ST. LOUIS Cardinals outfielder Carlos Beltran made the play of the day Monday without ever stepping foot onto the field.
With the Cardinals leading 5-4 heading to the ninth inning, Beltran was swinging in the batting cage when he noticed on a TV monitor that Mets runner Andres Torres appeared to miss first base on what looked like a leadoff double.
So with the tying run on second and no outs, Beltran raced to the dugout to tell manager Mike Matheny what he saw. The Cardinals appealed the play and first base umpire Dave Rackley agreed, calling Torres out for missing the bag.
"We're saying our MVP of the game today was Carlos Beltran," Matheny said. "I'm watching the play in right field. Carlos came up and said something didn't look right there and he also noticed that the umpire was standing right on top of the bag.
"At that point we had nothing to lose, so absolutely huge play and having the where with all to come over and say let's check it out at least, it was a great play by Carlos and he never saw the field today."
Closer Jason Motte retired the next two batters to finish a big win for the Cardinals, who entered Monday just a half-game up on the Los Angeles Dodgers for the second wild card spot in the National League. And the controversial play was a big reason why.
The Cardinals had extra time to organize the appeal because Torres slid awkwardly into second base and had to be attended to by a trainer and manager Terry Collins. Matheny alerted Molina to tell Motte to appeal the play and after play resumed, the pitcher stepped off the rubber and threw to first.
Rackley, a vacation umpire who has worked less than 100 career games in the big leagues, emphatically punched out Torres at first base. Collins came back onto the field to argue while Torres stood stunned at second base before jogging off.
"I've never seen a call like that, not in the big leagues," Collins said. "I get back to the bench, I've got 10 guys telling me he touched the bag. I don't need to see it.
"We battled very, very hard against a team that's fighting for something big. They're certainly into it. I was very proud of the way we came back and made it a game. We certainly had chances to make it something real special. But that happened."
Torres told reporters after the game that he "definitely" touched the base with his left heel, saying, "I was surprised when I saw the call, you know? What can I say? Nobody's perfect."
Replays appeared to be inconclusive as to whether or not his heal came down on the front left corner of the bag or not as he made the turn and headed for second. Replays did show Rackley right on top of the play and looking right at the bag as Torres ran by.
"It looked exactly like what I saw on the field," Rackley told a pool reporter after watching the replay. "His foot went over the base, his toe hit the dirt and his heel never came down and it just kicked dirt up and he never touched the corner."
Rackley said he wouldn't make a call like that in a situation like that if he wasn't sure that he was correct, adding, "That's what I told Terry. I wouldn't make that up."
Beltran sat out Monday's game with soreness in his knee, but was swinging in the batting cages in case he was needed to pinch-hit in the bottom of the ninth inning.
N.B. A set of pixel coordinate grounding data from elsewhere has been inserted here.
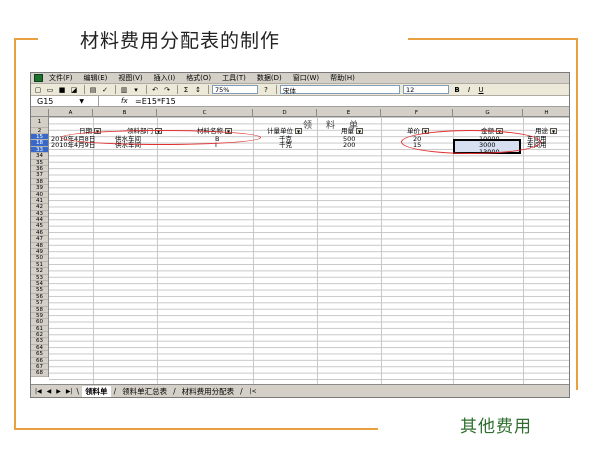  What do you see at coordinates (26, 39) in the screenshot?
I see `frame-line-top-left` at bounding box center [26, 39].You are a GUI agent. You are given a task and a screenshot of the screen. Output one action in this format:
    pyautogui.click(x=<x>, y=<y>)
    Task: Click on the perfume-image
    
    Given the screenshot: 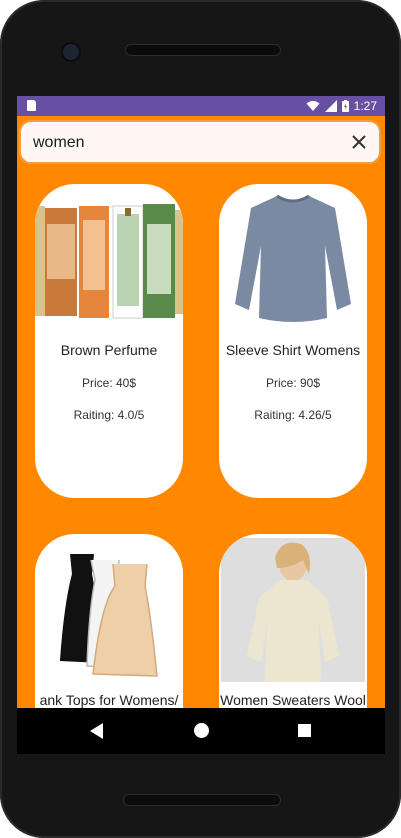 What is the action you would take?
    pyautogui.click(x=109, y=259)
    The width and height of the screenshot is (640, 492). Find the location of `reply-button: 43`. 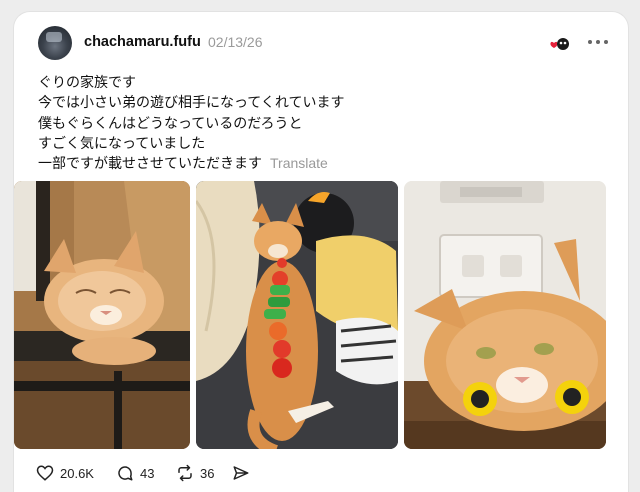

reply-button: 43 is located at coordinates (146, 473).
He was watching the play on a TV monitor when he saw the play unfold.
"He was running and looking at the ball and he never looked at the bag," Beltrtan said. "I saw sand coming off around the bag area and just went and told Mike, Let's try to throw to first, it looked like he didn't touch first base.' We had nothing to lose in that particular part of the game. The umpire was looking down so he really got a good look.
"I know Torres is hustling, trying to get to second base. If you touch that base right there and get called out, myself, I would get thrown out of the game if I touched that base and he didn't really react to it, so I guess he didn't touch it."
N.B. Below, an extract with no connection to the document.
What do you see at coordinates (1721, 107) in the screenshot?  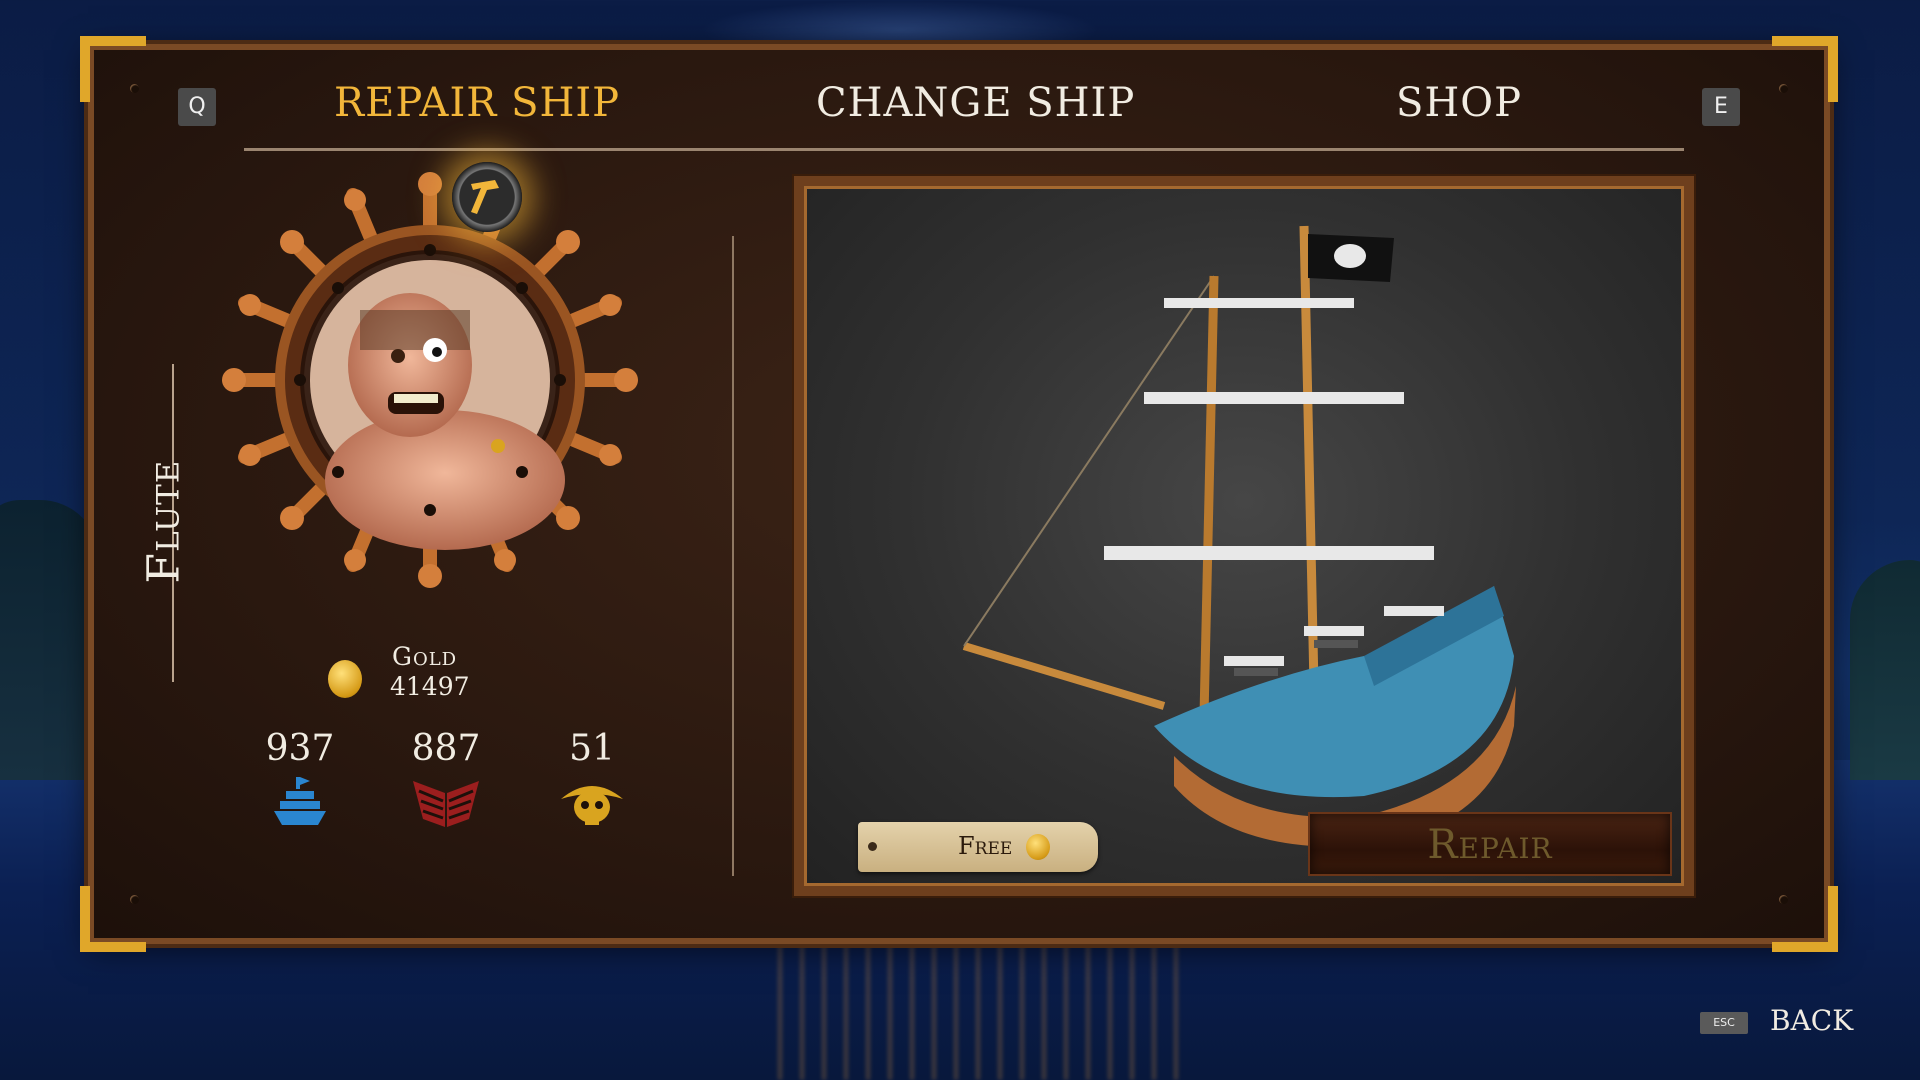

Crew chief Dale Scott agreed with Beltran's assessment that a lack of argument from Torres was a telling sign, saying, "You would think that if (Torres) touched the bag and he's the potential tying run, he would say something."
Several Mets players and coaches refused to leave the dugout following the game, staying to point and yell at the umpires as they walked off the field.
Mets infielder Daniel Murphy, who popped out to end the game, yelled at the umpires as he walked off the field and had to be restrained by first base coach Tom Goodwin.
"It's frustrating," Murphy said. "Andres gets in there, he has a seven or eight-pitch at-bat against one of the best closers in the league and puts such a good move on it to get to second. To have it taken away, it's frustrating.
"I think our frustration mounted because it feels like in that situation, you just can't be wrong. I know it's a result sort of thing. Like if you try to steal third base with nobody out, it's a result play. If you're out it's a bad play, if you're safe, it's a good one. We felt that you can't make that call if you're wrong."
Asked if he thought the call was wrong, Murphy said, "We had access to video. I'm sure you guys did too, so we know the answer to that."